3 Easy Ways To Get Your Greens In (That Aren’t Green Juice)

by in Nutrition Science

St. Patrick’s Day is upon us, and green is popping up everywhere as spring starts to arrive. But even if you’re wearing green and your lawn is greening up for the season, lots of us aren’t seeing enough green on our plates.

Leafy greens are a good source of fiber, valuable nutrients like folic acid, vitamin K, vitamin C, potassium, iron and calcium. They also contain a range of potent natural plant substances called phytonutrients that can have beneficial health effects. According to the U.S. Dietary Guidelines for Americans, adults should aim for 1 1/2 – 2 cups of dark green veggies per week. We are not eating enough veggies—especially dark green veggies—which is where greens come in. There is a wide selection of greens to choose from, so you’re sure to find at least a couple that you enjoy!

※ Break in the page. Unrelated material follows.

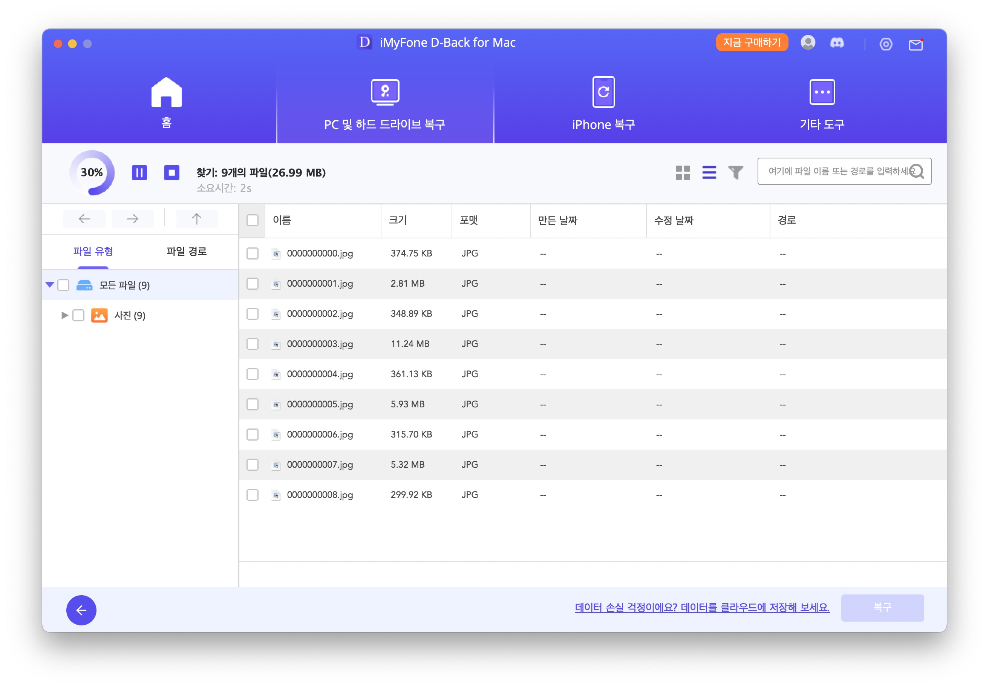Open the cloud data backup link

The most obvious way to get more greens in your diet is to eat more salads. That’s a good starting place and I love a good salad and eat them multiple times per week, but it’s not the only place you can get your green on. Some people advocate starting the day with a giant green smoothie or green juice to help remedy the lack of greens in their lives. I’m in awe of those folks because frankly, I don’t like green smoothies or green juice. Once in a while is fine of course, but a daily dose of green liquid will not happen for me. I’d much rather figure out ways to work greens into the foods I already typically eat; it just seems more practical to me. If smoothies are your thing, that’s great, feel free to keep it up, but if you’re like me, I hope this post will give you some ideas that will work in your diet and life.

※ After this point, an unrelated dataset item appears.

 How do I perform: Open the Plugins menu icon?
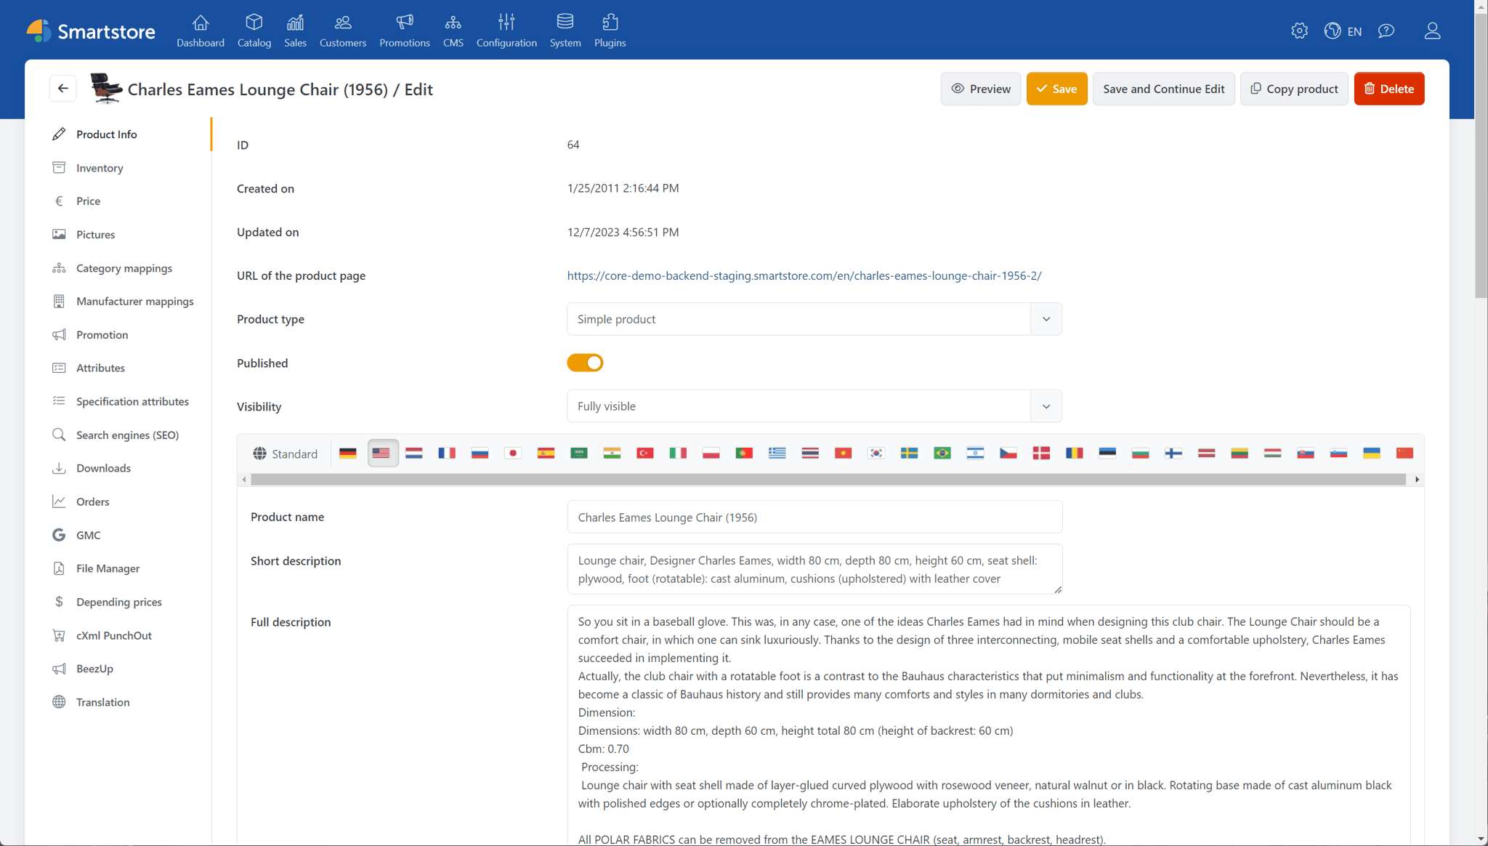pos(610,31)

This Two-Lentil Soup recipe works greens into the recipe, and trust us, the flavor is excellent.

Add greens to soup (it doesn’t even have to be homemade).

There’s something about adding greens to a soup that makes them much more acceptable to some people who would otherwise shun them. When my kids were little they loved tortellini soup to which I’d add plenty of spinach or escarole (chopping it up make it easier to work onto a spoon). Greens can be added to many soups without making the soup taste all “greeny.” It also is a great way to use greens that may be nearing their wilting death in the fridge drawer—get them into a soup (even a bowl of soup) pronto.

Sprinkle some on your pizza.

Yep, “salad” pizza is a thing. And it you haven’t tried it, you might want to because it’s super tasty! Basically you top the cooked pizza with a mini green salad. Baby greens or micro-greens are especially nice choices for this. Give it a try with baby arugula or baby kale for instance. If you don’t like greens sitting on your pizza all raw and salad-like, sauté them and add them to the pizza as a topping before baking. I happen to love spinach on pizza, but other greens would work, too.

Bulk up casseroles, pasta dishes, even eggs with chopped greens.

One of the easiest ways to add more greens to your diet is to simply mix them into things you are already cooking, such as scrambled eggs, pasta or mixed dishes like casseroles. A simple pasta toss with your favorite pasta, some protein (I like turkey sausage, leftover cooked meat or just canned beans), a couple handfuls of chopped greens and a sprinkle of cheese is delicious, fast, easy and economical. Again, you don’t need to have a recipe, and many times you can just toss the greens in while you are doing another step in your preparation. For example, while you are making mac-and-cheese, toss a couple handfuls of chopped greens into the water with the pasta near the end of cooking time, or add them to the skillet when sautéing the onion and garlic at the beginning of cooking a casserole (of course, a greens sauté is delish on its own, too). The point is, it doesn’t have to add a step or any real extra work to the cooking process.